Bookie Ledger Recovery

When a Bookie crashes, any ledgers with data on that Bookie become underreplicated. There are two options for bringing the ledgers back to full replication, Autorecovery and Manual Bookie Recovery.

Autorecovery

Autorecovery runs as a daemon alongside the Bookie daemon on each Bookie. Autorecovery detects when a bookie in the cluster has become unavailable, and rereplicates all the ledgers which were on that bookie, so that those ledgers are brough back to full replication. See the Admin Guide for instructions on how to start autorecovery.

Manual Bookie Recovery

If autorecovery is not enabled, it is possible for the adminisatrator to manually rereplicate the data from the failed bookie.

To run recovery, with zk1.example.com as the zookeeper ensemble, and 192.168.1.10 as the failed bookie, do the following:

bookkeeper-server/bin/bookkeeper org.apache.bookkeeper.tools.BookKeeperTools zk1.example.com:2181 192.168.1.10:3181

It is necessary to specify the host and port portion of failed bookie, as this is how it identifies itself to zookeeper. It is possible to specify a third argument, which is the bookie to replicate to. If this is omitted, as in our example, a random bookie is chosen for each ledger segment. A ledger segment is a continuous sequence of entries in a bookie, which share the same ensemble.

AutoRecovery Internals

Auto-Recovery has two components:

Both the components run as threads in the the AutoRecoveryMain process. The AutoRecoveryMain process runs on each Bookie in the cluster. All recovery nodes will participate in leader election to decide which node becomes the auditor. Those which fail to become the auditor will watch the elected auditor, and will run election again if they see that it has failed.

Auditor

The auditor watches the the list of bookies registered with ZooKeeper in the cluster. A Bookie registers with ZooKeeper during startup. If the bookie crashes or is killed, the bookie's registration disappears. The auditor is notified of changes in the registered bookies list.

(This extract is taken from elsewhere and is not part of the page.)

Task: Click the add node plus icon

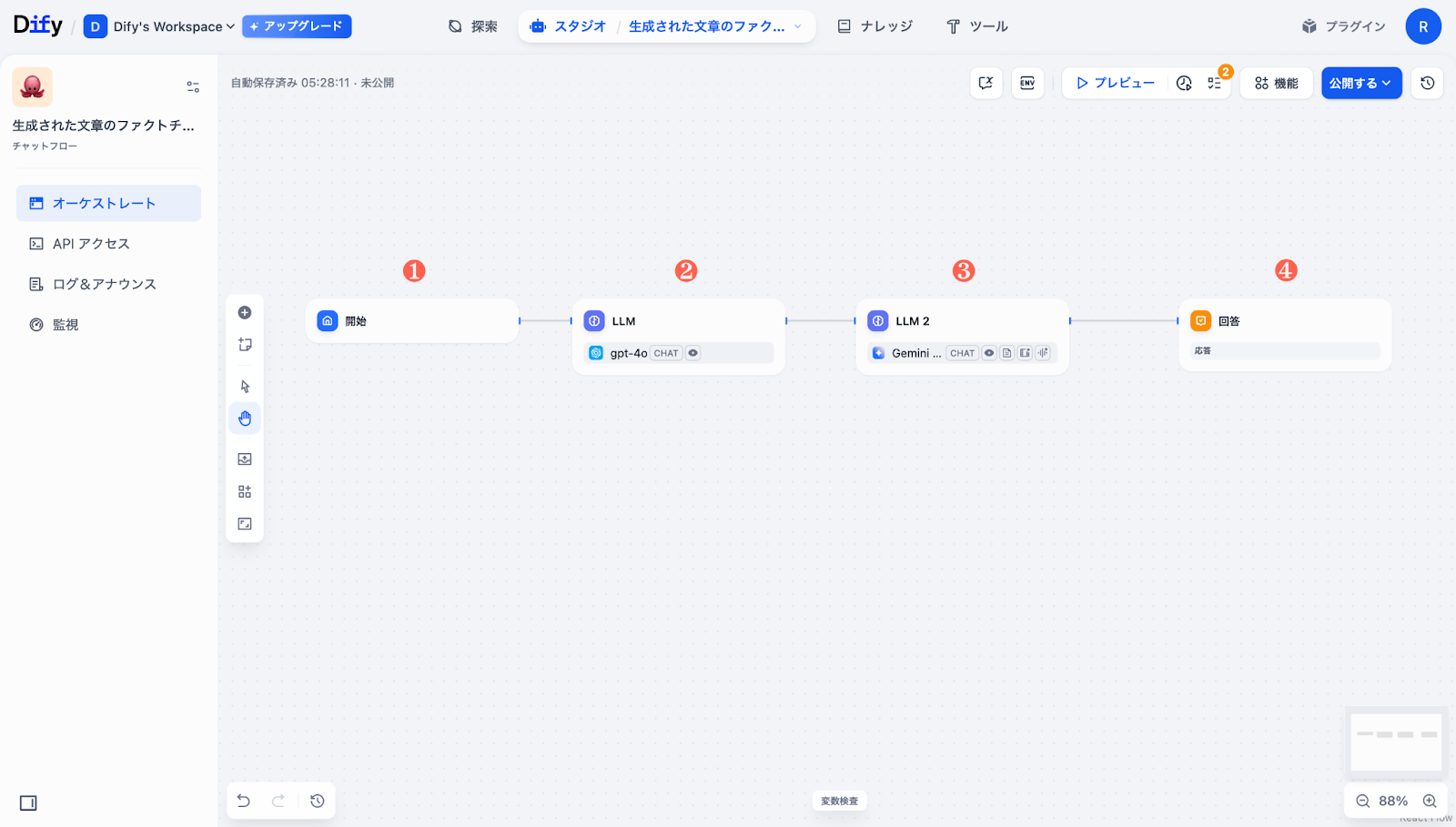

When the auditor sees that a bookie has disappeared from the list, it immediately scans the complete ledger list to find ledgers which have stored data on the failed bookie. Once it has a list of ledgers which need to be rereplicated, it will publish a rereplication task for each ledger under the /underreplicated/ znode in ZooKeeeper.

ReplicationWorker

Each replication worker watches for tasks being published in the /underreplicated/ znode. When a new task appears, it will try to get a lock on it. If it cannot acquire the lock, it tries the next entry. The locks are implemented using ZooKeeper ephemeral znodes.

The replication worker will scan through the rereplication task's ledger for segments of which its local bookie is not a member. When it finds segments matching this criteria it will replicate the entries of that segment to the local bookie. If, after this process, the ledger is fully replicated, the ledgers entry under /underreplicated/ is deleted, and the lock is released. If there is a problem replicating, or there are still segments in the ledger which are still underreplicated (due to the local bookie already being part of the ensemble for the segment), then the lock is simply released.

If the replication worker finds a segment which needs rereplication, but does not have a defined endpoint (i.e. the final segment of a ledger currently being written to), it will wait for a grace period before attempting rereplication. If the segment needing rereplciation still does not have a defined endpoint, the ledger is fenced and rereplication then takes place. This avoids the case where a client is writing to a ledger, and one of the bookies goes down, but the client has not written an entry to that bookie before rereplication takes place. The client could continue writing to the old segment, even though the ensemble for the segment had changed. This could lead to data loss. Fencing prevents this scenario from happening. In the normal case, the client will try to write to the failed bookie within the grace period, and will have started a new segment before rereplication starts. See the Admin Guide for how to configure this grace period.

The Rereplication process

The ledger rereplication process is as follows.

  1. The client goes through all ledger segments in the ledger, selecting those which contain the failed bookie;
  2. A recovery process is initiated for each ledger segment in this list;
    1. The client selects a bookie to which all entries in the ledger segment will be replicated; In the case of autorecovery, this will always be the local bookie;
    2. the client reads entries that belong to the ledger segment from other bookies in the ensemble and writes them to the selected bookie;
    3. Once all entries have been replicated, the zookeeper metadata for the segment is updated to reflect the new ensemble;
    4. The segment is marked as fully replicated in the recovery tool;
  3. Once all ledger segments are marked as fully replicated, the ledger is marked as fully replicated.

The Manual Bookie Recovery process

The manual bookie recovery process is as follows.

  1. The client reads the metadata of active ledgers from zookeeper;
  2. From this, the ledgers which contain segments using the failed bookie in their ensemble are selected;
  3. A recovery process is initiated for each ledger in this list;
    1. The Ledger rereplication process is run for each ledger;
  4. Once all ledgers are marked as fully replicated, bookie recovery is finished.